Mothernight
I've been meaning to write about Mothernight for a while now. I know it is early. And it isn't even out yet. But hell. I am already a fan. And I want to be first to write about it.
OK, first off - what am I on about? Mothernight is Sarah Stovell's first novel. It is published by Snowbooks and will be out next year (but already available to order on Amazon). And it's already made publishing history when Sarah's agent and Snowbooks signed the first ever book contract in Second Life.
Right. So. What is it I like so much about this book?
It's not remotely comedic. In fact, you'd be hard-pressed to find a single jokey moment. It is beautifully written - this is incontestable - and there are admirable sentences aplenty to be sighed over if you are into that kind of thing. But I'm not so very into beautiful sentences - at least not enough for beautiful sentences ALONE to be enough to excite me about a book.
So, what is so special? Our emotions are played with, but you begin to feel that is not the point. You want to know what happened, but that is not the point either. It has an impending and accelerating sense of darkness and drama, but that - although compelling - is not the point either.
The point, for me, is rather cooler, rather more humane, rather more practical - For me, what is special about this book is the cool intelligent way it leads the reader to think about an argument; an argument about how to behave in the aftermath of a tragic event.
Schoolgirls Olivia is in love with her room-mate - the beautiful, cool, remote Leila. But Leila has something in her past that keeps her apart from her father and her stepmother, Katherine. They are invited for the summer to Leila's "home". Olivia discovers that Katherine blames her lover for something that happened when Leila was a child. As the summer draws to it's conclusion, Olivia slowly unravels the truth of what happened all those years before.
Mothernight asks a question almost in the manner of a Greek tragedy. This may sound overblown, but in these tragedies what is going to happen is inevitable and usually pretty clear to the audience - if you are left in any doubt there's usually a helpful prophet or blind person to tell us. The plot is not the point, it is the argument itself, the moral argument that is the drama.

▸ **Recorded information**
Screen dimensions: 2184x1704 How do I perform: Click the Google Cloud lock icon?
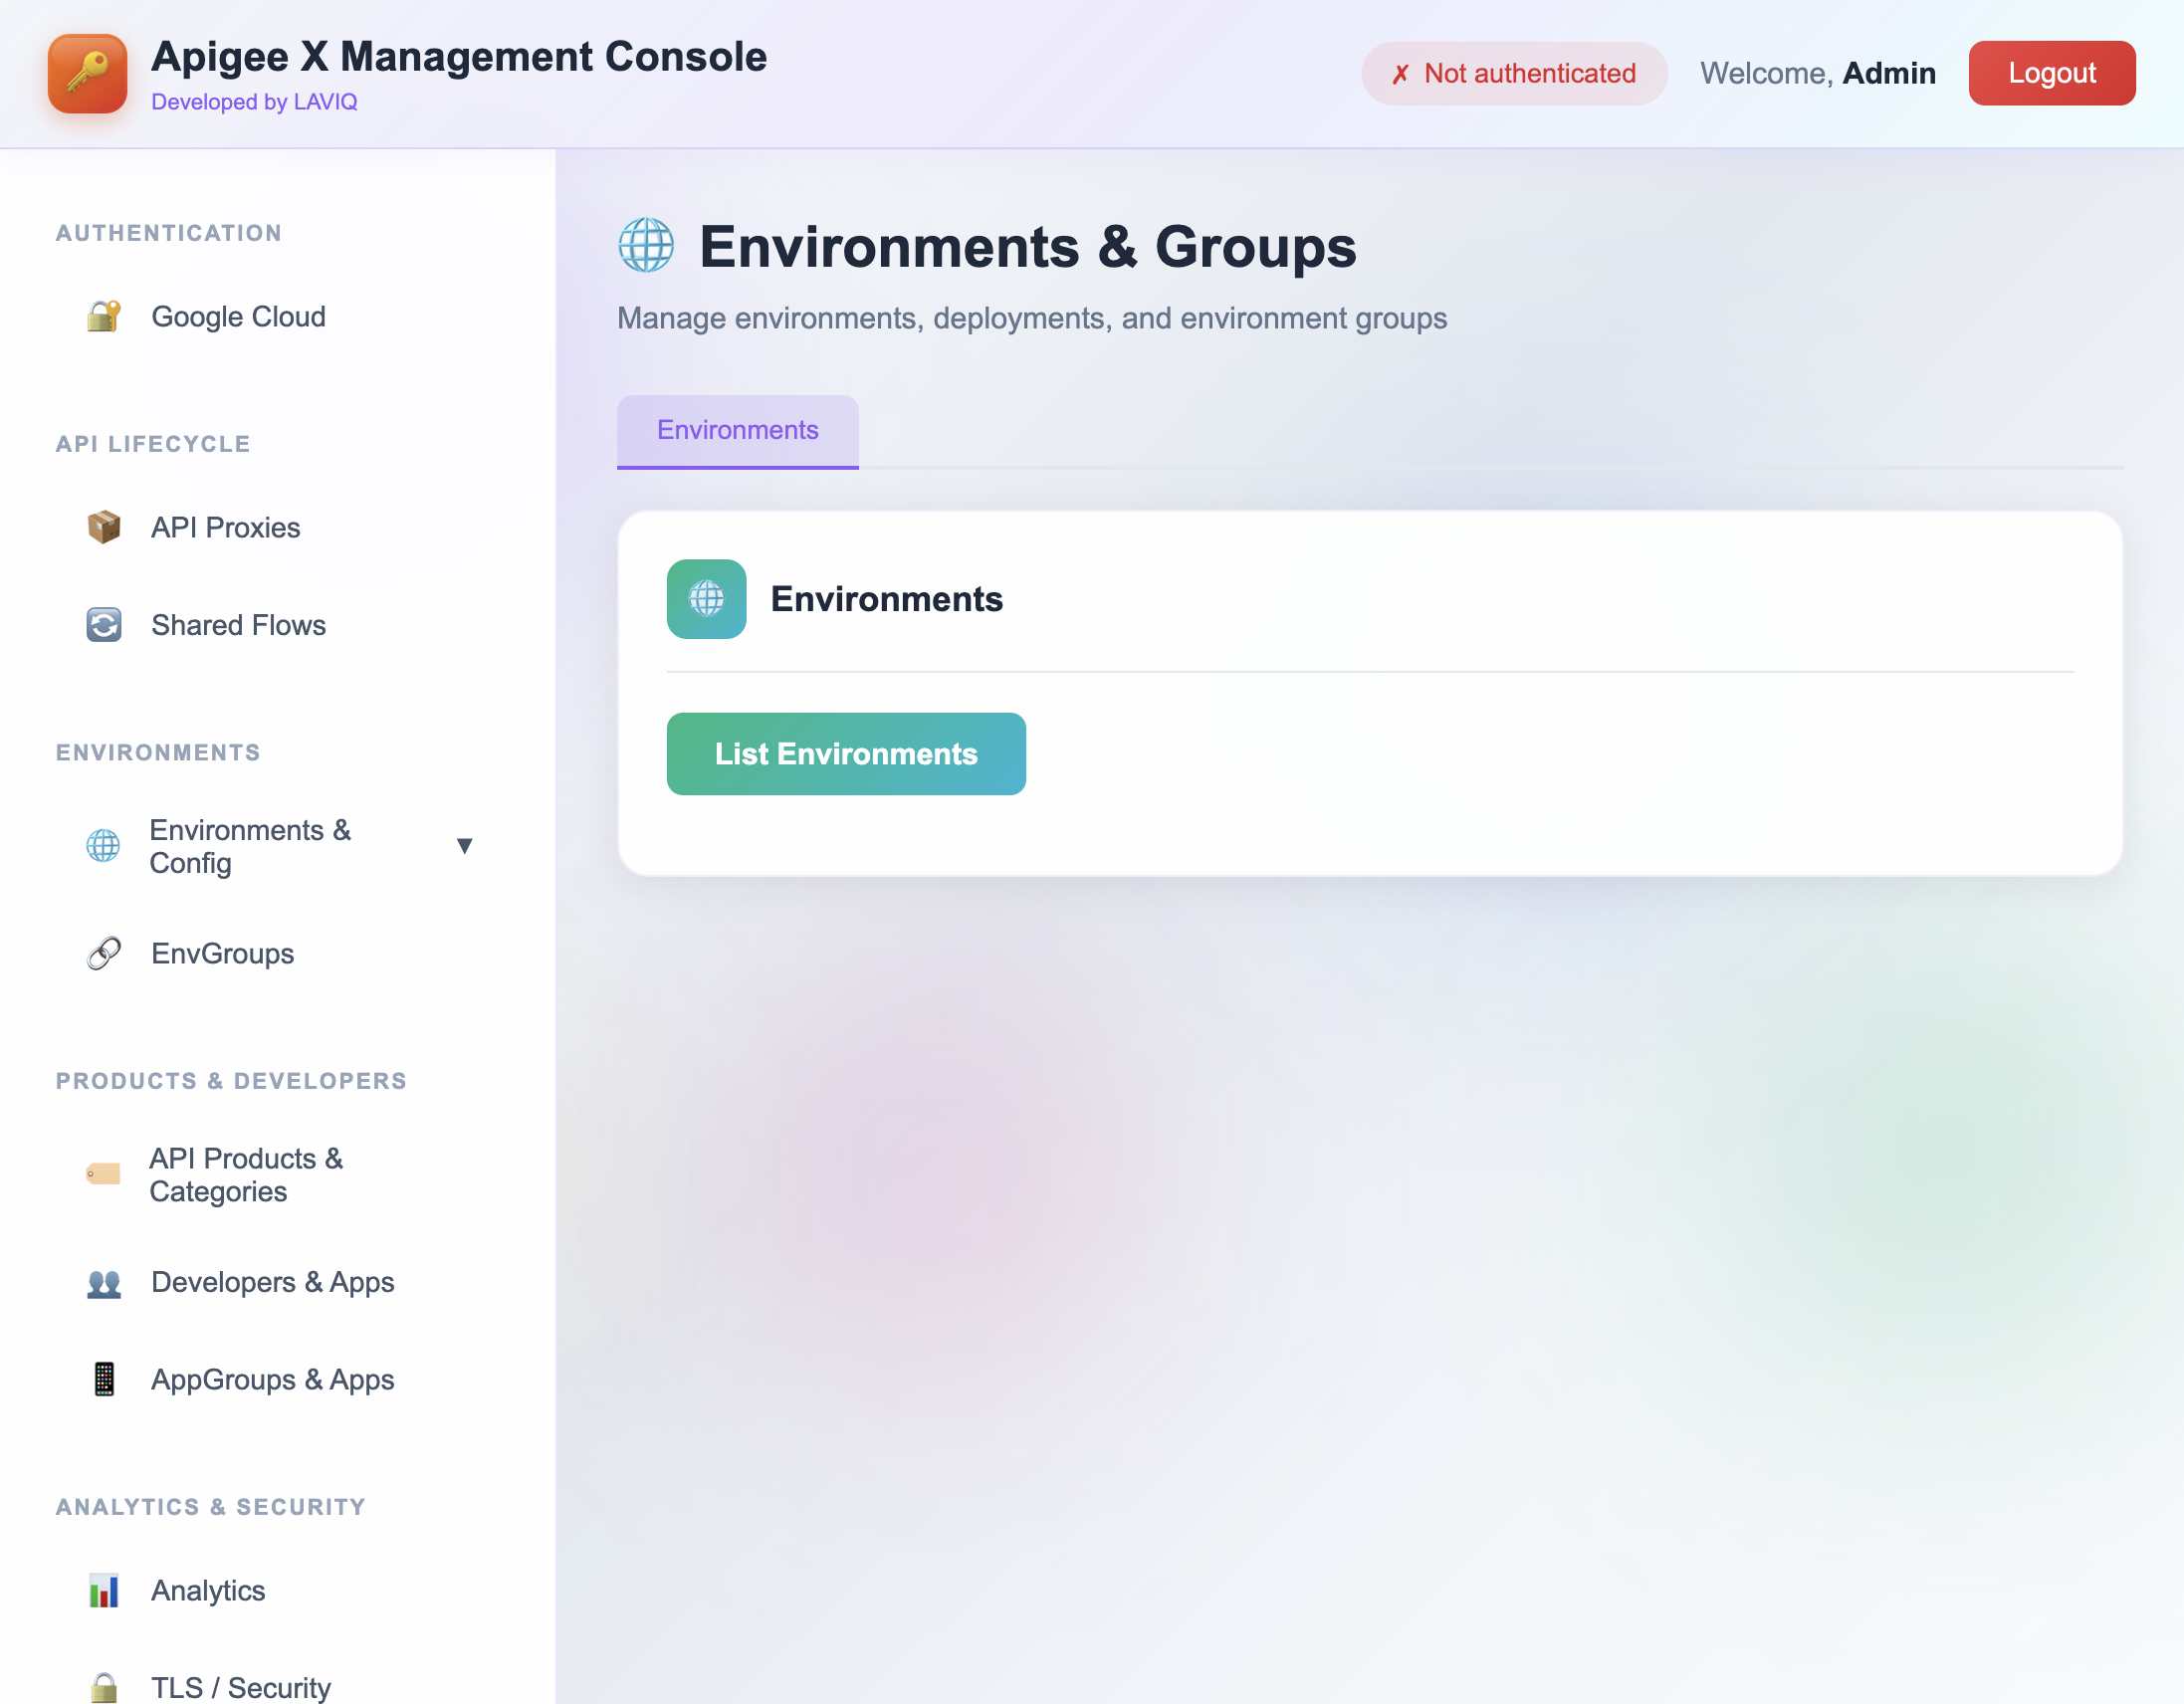tap(103, 317)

▸ **What you are asked to do**
Can you carry on the Mothernight review from the point where it stops? The listing isn't needed for anything here.

▸ **Output for this task**
How can you compensate for crimes you committed with full reason in ignorance? (Oedipus) How can you fulfil the duty as an individual to one's family and as a patriotic citizen of the state? (Antigone). Sometimes there is not a complete answer or an answer that satisfies us all. Why does Oediupus take out his eyes? Why does Antigone have to die? They are both good people, yes? Yes, yes, they are. And yet there is no other choice. They have to be punished - being good people doesn't really come into it.
This is very different to the tragic heros and heroines we are used to. From Shakespeare, mainly. Shakespeare is the tragedy of wasted potential: the good person being corrupted - whether by circumstances or character flaw - of someone who could have been truly great throwing it aside.
Greek tragedy has people who have achieved that potential, who are noble, who stay admirable, who are forced by the incompatibility of choices: of duties, of moralities, of competing viewpoints - to make a decision that ends in tragedy. We are not used to this sort of idea anymore. We are fed a constant diet of films and television where goodies are goodies who prevail and baddies are clearly baddies and get punished.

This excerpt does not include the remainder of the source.